Datang dan nikmati seni konseptual hingga seni interaktif dalam satu atap.

Museum MACAN Menghadirkan 3 Pameran Baru


Pameran seri ketiga di Museum MACAN menyuguhkan karya 3 seniman konseptual Asia yang dibuka pada 17 November 2018 lalu. Ketiga seniman ternama Asia tersebut antara lain Arahmaiani (Indonesia), Lee Mingwei (Taiwan/Amerika), dan On Kawara (Jepang).


Lee Mingwei, Arahmaiani, dan Aaron Seto (Museum MACAN)


Sejumlah format karya seni ditampilkan ke hadapan publik, termasuk instalasi interaktif, lukisan, dokumentasi seni pertunjukan, serta performance art. Berikut ialah ketiga profil seniman tersebut berserta uraian pameran mereka.


Arahmaiani – Masa Lalu Belumlah Berlalu

Seniman Indonesia ini berkarya lewat berbagai medium, seperti lukisan, performance art, instalasi, dan puisi. Sejumlah karyanya menyangkut isu politik, ekonomi, lingkungan, dan religi dalam lingkup lokal hingga global.




Dalam pameran Masa Lalu Belumlah Berlalu (The Past has not Passed), pengunjung dapat melihat lebih dari 70 karya yang diciptakan sejak 1980-an hingga kini, serta beberapa dokumentasi performance. Arahmaiani merupakan salah satu seniman perempuan Indonesia yang penting, dengan prestasi pameran dalam ajang-ajang seni bergengsi di dunia, termasuk Venice Biennale tahun 2003.

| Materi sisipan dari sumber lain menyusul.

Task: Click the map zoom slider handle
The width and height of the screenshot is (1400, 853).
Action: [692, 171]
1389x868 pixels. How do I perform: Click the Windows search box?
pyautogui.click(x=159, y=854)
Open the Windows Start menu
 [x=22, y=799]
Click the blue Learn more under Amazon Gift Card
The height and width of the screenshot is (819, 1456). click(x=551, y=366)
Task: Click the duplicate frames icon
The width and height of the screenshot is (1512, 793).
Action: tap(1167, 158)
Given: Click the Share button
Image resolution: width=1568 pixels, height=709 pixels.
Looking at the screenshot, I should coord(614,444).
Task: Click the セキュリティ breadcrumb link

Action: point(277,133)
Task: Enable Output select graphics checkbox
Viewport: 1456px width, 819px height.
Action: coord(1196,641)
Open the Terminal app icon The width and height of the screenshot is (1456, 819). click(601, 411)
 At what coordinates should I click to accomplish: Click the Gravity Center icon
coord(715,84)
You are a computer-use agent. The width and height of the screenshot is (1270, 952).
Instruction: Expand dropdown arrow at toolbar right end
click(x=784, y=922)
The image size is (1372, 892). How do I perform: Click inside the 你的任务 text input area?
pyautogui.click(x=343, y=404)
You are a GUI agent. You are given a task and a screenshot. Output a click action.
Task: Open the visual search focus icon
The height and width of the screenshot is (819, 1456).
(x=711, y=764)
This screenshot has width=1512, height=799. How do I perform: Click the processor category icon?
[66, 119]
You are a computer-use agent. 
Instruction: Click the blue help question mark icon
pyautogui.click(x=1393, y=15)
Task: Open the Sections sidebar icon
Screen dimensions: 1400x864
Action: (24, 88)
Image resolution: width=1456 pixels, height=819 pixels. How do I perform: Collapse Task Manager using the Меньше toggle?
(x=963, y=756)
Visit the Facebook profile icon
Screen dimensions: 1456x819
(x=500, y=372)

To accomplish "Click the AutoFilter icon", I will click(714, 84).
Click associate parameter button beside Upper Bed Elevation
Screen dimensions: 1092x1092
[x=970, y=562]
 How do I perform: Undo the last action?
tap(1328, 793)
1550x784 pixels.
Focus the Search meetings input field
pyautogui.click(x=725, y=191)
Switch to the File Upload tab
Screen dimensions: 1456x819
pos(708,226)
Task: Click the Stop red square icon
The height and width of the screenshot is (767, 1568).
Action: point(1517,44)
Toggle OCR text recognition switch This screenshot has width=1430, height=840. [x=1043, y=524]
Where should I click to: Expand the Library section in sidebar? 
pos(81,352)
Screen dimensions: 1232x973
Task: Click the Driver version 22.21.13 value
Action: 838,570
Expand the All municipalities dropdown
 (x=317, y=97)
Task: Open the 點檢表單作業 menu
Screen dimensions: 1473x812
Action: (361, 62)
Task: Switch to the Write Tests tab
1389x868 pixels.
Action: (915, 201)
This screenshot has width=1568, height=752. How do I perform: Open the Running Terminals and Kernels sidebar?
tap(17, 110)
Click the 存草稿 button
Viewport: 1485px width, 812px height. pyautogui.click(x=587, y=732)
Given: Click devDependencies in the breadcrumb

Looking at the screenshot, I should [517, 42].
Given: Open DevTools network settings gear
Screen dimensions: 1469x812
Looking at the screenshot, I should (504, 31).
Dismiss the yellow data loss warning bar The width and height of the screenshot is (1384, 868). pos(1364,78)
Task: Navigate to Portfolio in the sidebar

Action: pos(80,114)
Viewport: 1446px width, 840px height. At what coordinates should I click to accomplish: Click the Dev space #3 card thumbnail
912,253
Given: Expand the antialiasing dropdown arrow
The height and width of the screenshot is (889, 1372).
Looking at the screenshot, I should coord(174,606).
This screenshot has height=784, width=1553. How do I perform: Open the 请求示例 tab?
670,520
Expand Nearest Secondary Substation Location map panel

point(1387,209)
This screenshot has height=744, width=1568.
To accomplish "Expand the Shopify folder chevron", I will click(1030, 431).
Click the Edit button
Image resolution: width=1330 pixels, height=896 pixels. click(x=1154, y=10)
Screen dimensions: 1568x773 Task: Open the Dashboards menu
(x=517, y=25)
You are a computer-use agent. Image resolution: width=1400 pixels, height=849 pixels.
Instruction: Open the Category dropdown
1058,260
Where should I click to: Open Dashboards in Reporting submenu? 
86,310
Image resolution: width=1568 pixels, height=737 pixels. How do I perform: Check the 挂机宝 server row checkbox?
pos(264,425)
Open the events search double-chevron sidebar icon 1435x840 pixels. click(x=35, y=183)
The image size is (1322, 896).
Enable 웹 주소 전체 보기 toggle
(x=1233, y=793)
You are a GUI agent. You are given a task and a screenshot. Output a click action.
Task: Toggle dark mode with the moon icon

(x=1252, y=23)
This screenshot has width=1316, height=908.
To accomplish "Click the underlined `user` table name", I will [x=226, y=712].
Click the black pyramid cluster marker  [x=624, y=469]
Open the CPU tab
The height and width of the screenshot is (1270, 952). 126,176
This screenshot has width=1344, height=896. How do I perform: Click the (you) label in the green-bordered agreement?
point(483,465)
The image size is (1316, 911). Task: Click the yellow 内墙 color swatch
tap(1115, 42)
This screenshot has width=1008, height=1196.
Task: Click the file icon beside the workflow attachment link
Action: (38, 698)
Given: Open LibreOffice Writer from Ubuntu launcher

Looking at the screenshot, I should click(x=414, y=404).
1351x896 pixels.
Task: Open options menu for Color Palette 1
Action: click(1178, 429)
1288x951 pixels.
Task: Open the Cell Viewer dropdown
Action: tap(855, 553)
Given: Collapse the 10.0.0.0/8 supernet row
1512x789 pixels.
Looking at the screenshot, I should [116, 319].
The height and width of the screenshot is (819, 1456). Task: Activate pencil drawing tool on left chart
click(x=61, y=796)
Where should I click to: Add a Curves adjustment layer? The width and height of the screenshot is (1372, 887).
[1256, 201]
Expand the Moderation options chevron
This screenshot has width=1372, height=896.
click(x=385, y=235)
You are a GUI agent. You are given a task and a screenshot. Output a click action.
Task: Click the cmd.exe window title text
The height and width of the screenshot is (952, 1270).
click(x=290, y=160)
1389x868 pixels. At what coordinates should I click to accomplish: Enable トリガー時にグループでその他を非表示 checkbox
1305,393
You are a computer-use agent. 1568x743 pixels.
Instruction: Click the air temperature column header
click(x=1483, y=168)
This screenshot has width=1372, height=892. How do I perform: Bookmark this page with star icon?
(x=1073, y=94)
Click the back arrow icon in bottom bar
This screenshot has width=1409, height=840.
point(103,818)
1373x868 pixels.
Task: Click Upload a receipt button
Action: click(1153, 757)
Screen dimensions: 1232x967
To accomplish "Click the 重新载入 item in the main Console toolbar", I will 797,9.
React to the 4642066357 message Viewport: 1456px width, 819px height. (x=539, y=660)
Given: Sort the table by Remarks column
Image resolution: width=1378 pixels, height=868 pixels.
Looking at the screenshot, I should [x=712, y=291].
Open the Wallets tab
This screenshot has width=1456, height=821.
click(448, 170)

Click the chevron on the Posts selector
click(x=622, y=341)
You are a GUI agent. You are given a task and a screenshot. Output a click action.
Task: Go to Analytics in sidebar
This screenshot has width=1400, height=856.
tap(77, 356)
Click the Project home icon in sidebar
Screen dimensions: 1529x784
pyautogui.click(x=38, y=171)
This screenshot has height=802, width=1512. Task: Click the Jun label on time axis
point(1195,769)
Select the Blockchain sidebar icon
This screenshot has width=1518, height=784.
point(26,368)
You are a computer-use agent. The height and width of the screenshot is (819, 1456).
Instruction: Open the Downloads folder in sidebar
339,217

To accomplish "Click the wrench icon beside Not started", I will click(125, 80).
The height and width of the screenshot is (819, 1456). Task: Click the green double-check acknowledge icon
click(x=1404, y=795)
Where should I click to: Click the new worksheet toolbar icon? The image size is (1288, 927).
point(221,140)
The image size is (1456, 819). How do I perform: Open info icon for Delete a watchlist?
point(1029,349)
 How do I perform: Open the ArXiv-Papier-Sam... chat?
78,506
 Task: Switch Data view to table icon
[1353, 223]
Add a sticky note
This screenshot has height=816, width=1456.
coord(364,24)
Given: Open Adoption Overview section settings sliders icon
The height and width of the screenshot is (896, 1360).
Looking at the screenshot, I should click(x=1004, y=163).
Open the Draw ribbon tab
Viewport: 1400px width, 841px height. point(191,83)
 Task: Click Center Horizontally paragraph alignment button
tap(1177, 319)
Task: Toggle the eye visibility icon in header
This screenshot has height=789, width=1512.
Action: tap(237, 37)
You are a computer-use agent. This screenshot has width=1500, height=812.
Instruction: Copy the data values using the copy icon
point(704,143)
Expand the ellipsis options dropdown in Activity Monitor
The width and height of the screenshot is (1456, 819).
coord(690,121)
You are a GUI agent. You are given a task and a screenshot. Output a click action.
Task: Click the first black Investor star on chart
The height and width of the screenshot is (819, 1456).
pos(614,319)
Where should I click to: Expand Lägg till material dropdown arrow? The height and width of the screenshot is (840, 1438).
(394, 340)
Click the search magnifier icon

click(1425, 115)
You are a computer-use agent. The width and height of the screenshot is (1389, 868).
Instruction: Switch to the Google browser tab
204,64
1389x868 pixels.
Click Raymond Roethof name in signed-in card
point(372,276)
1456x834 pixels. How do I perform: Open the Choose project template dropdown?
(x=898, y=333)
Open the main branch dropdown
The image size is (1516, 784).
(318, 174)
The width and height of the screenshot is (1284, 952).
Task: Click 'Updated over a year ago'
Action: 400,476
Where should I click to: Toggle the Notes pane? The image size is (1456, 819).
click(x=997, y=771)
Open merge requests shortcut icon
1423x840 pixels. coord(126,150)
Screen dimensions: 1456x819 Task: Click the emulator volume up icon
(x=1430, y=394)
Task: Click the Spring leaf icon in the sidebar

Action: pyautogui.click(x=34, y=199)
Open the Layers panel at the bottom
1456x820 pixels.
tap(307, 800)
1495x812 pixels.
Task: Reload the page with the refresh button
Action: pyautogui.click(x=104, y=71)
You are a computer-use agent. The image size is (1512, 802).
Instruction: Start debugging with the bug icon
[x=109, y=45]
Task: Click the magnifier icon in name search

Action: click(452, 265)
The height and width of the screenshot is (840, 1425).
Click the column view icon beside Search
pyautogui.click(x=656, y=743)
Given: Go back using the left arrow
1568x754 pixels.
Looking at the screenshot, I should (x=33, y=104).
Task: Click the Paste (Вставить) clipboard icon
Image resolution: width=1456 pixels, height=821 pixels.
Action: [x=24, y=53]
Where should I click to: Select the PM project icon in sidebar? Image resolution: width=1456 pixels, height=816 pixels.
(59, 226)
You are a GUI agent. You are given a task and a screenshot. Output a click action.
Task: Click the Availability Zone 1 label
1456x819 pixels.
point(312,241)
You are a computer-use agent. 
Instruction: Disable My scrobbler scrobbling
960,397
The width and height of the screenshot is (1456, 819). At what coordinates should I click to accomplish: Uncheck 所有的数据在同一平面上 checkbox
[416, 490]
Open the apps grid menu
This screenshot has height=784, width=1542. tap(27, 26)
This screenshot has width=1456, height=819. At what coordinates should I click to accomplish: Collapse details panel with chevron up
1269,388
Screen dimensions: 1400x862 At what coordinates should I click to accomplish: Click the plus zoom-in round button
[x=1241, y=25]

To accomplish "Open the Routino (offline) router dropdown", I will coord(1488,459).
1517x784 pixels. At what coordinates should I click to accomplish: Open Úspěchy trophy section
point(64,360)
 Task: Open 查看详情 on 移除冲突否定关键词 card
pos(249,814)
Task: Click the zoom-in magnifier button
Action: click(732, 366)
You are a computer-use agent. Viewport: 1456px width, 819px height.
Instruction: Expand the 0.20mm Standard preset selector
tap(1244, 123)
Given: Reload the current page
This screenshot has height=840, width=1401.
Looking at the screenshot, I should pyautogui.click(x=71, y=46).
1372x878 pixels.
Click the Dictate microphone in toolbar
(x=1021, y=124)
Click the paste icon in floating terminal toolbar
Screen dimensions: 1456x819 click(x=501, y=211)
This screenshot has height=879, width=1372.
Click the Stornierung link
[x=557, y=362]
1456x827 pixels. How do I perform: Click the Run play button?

Lee Mingwei – Seven Stories

Ia adalah seniman konseptual asal Taiwan/Amerika dan dikenal dengan penampilan yang melibatkan interaksi dengan penonton. Karya Lee Mingwei bersifat personal dan berhubungan langsung dengan kegiatan sehari-hari, seperti makan, menjahit, dan menyapu.




Dalam karyanya, Lee Mingwei memberikan nilai personal yang kuat disertai dengan kesan ‘ketenangan’. Judul Seven Stories merujuk pada tujuh karya konseptual yang ditampilkan dalam berbagai bentuk yang berbeda. Dalam sebuah karya yang berjudul The Letter-Writing Project (1997-kini), ia mengajak pengunjung untuk menuliskan pesan yang tak tersampaikan kepada kerabat, berbentuk surat yang dimasukkan ke dalam amplop. Selain ditampilkan dalam display pameran, surat-surat tersebut akan dikirimkan oleh Museum MACAN di akhir masa pamer.


On Kawara – One Million Years

Salah satu karya penting dari On Kawara yang berjalan sejak 1993 hingga kini berjudul One Million Years yang ditampilkan untuk pertama kalinya di Indonesia. Karya participatory ini melibatkan dua orang – laki-laki dan perempuan – untuk membacakan nama tahun dalam karya tersebut, yang terdiri dari dua bagian, yaitu One Million Years (Past) berisi nama tahun dalam satu milenium dari 998031 SM, dan One Million Years (Future) yang berisi nama tahun dalam satu milenium hingga 1001997 Masehi.




Pembacaan karya ini awalnya dimulai di Dia Center for the Arts, New York pada 1993 kemudian karya ini sempat ditampilkan di berbagai kesempatan seperti documenta 11 dan Trafalgar Square. Di tiap presentasi pembaca akan melanjutkan pembacaan tahun setelah pembaca sebelumnya. Kegiatan ini melambangkan konsep waktu secara kronologis. Pembacaan di Museum MACAN dilakukan tiga kali seminggu.


Ketiga pameran ini akan berlangsung hingga tanggal 10 Maret 2019.